As for the statue (bust on a plinth really), I’m sure the sculptors intention was to magnify the sense of power and dominance. It’s a very old trick. I can’t help but feel that a life size, or even slightly smaller than life size statue speaking of humility and grace might have worked better, but then again Washington has never been known for subtle architecture or monuments. For that matter Washington has never been known for subtle politics either.
John, I read that article by Atwood, and I didn’t see her making suggestions that there was anything wrong with MeToo. She seemed to be talking about one particular instance, an instance that apparently the information has not been released on, and she is calling for that information to be released. If he was not guilty, then why was he terminated? That seemed to be the basis, not a condemnation of the idea that women should be required to put up with shit while they work and not say anything about it.
I could be wrong, since all I read about it was that one piece that she wrote, but it didn’t seem like she said “oh, MeToo is bad, bad, bad” only that there needed to be some accountability in this case.
I could be wrong, since all I read about it was that one piece that she wrote, but it didn’t seem like she said “oh, MeToo is bad, bad, bad” only that there needed to be some accountability in this case.
No you’re quite correct. However, the ‘revolution’ has gotten a bit ahead of us. Atwood, Canada’s première feminist, is now but an old, reactionary, cis-gendered caucasian female defending *fascist* concepts like Due Process, Presumption of Innocence and other manifestions of White Privilege. She’s ‘Donalda’ Trump!

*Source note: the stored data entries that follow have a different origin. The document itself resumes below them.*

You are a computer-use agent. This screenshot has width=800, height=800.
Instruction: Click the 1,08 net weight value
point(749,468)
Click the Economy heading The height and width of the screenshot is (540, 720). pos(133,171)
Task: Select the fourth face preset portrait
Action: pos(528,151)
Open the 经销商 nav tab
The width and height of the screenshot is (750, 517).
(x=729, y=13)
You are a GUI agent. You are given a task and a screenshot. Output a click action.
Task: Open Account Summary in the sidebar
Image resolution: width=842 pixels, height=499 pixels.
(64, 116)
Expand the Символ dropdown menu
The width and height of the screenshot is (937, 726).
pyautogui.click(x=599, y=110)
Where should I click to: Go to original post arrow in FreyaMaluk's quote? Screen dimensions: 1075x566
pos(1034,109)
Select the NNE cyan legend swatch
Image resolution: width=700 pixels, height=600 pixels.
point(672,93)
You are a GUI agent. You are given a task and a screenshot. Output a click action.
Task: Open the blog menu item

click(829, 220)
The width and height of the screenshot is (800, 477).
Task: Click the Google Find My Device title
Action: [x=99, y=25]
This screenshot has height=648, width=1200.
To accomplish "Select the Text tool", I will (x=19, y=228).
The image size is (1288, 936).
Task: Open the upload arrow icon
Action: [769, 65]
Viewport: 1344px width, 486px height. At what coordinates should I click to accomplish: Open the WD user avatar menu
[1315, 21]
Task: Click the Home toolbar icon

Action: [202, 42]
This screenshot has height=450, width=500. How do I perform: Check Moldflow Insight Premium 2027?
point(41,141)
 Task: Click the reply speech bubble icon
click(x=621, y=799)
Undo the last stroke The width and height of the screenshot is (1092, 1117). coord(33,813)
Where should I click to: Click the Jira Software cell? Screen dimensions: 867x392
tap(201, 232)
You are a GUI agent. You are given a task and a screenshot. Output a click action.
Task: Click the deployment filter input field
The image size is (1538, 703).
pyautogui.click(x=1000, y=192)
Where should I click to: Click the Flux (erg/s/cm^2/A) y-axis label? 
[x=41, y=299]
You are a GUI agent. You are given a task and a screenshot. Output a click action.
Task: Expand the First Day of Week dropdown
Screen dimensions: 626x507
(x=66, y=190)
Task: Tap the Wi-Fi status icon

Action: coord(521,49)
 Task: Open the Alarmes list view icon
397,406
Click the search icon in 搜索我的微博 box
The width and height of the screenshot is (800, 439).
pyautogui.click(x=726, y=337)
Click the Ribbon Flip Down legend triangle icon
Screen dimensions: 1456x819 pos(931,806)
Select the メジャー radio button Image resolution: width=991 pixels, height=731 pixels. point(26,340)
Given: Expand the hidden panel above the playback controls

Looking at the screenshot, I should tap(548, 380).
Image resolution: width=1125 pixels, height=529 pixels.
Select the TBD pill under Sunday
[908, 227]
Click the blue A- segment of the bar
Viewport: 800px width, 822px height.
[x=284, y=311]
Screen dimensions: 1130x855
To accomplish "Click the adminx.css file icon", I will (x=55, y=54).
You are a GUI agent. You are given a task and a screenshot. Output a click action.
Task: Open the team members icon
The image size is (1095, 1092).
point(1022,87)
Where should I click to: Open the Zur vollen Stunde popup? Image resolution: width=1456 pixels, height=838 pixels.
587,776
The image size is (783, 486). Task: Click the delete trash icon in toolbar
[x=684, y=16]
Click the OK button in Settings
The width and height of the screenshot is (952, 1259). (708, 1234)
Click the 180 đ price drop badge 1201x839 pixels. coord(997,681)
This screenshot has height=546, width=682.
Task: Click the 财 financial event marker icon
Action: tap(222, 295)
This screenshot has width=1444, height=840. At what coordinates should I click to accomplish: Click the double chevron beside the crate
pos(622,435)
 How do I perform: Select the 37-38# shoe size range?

https://www.theglobeandmail.com/opinion/margaret-atwood-is-a-blood-drinking-monster/article37609895/
It seems to me that right-wing writers approach the MLK holiday mostly in one of two ways. One, they extol MLK individually, and pick a few lines promoting non-violence or cooperation or harmony. Two, they pick out personal failings of MLK, and point to this supposed lack of character as reason not to accept anything he said. Both seem to me to suffer from excessive focus on the man rather than the movement. It is similar to attempts to “destroy” atheism by criticizing Dawkins, or evolution by criticizing Darwin.
In a way the holiday itself creates that situation. I’ve never liked the singling out of King as if he were the Star of the civil rights movement and all the other participants are of radically lower quality. That’s absurd. It’s a human thing to zero in on one Personality, or a few, but it’s very stultifying and ignorance-enhancing.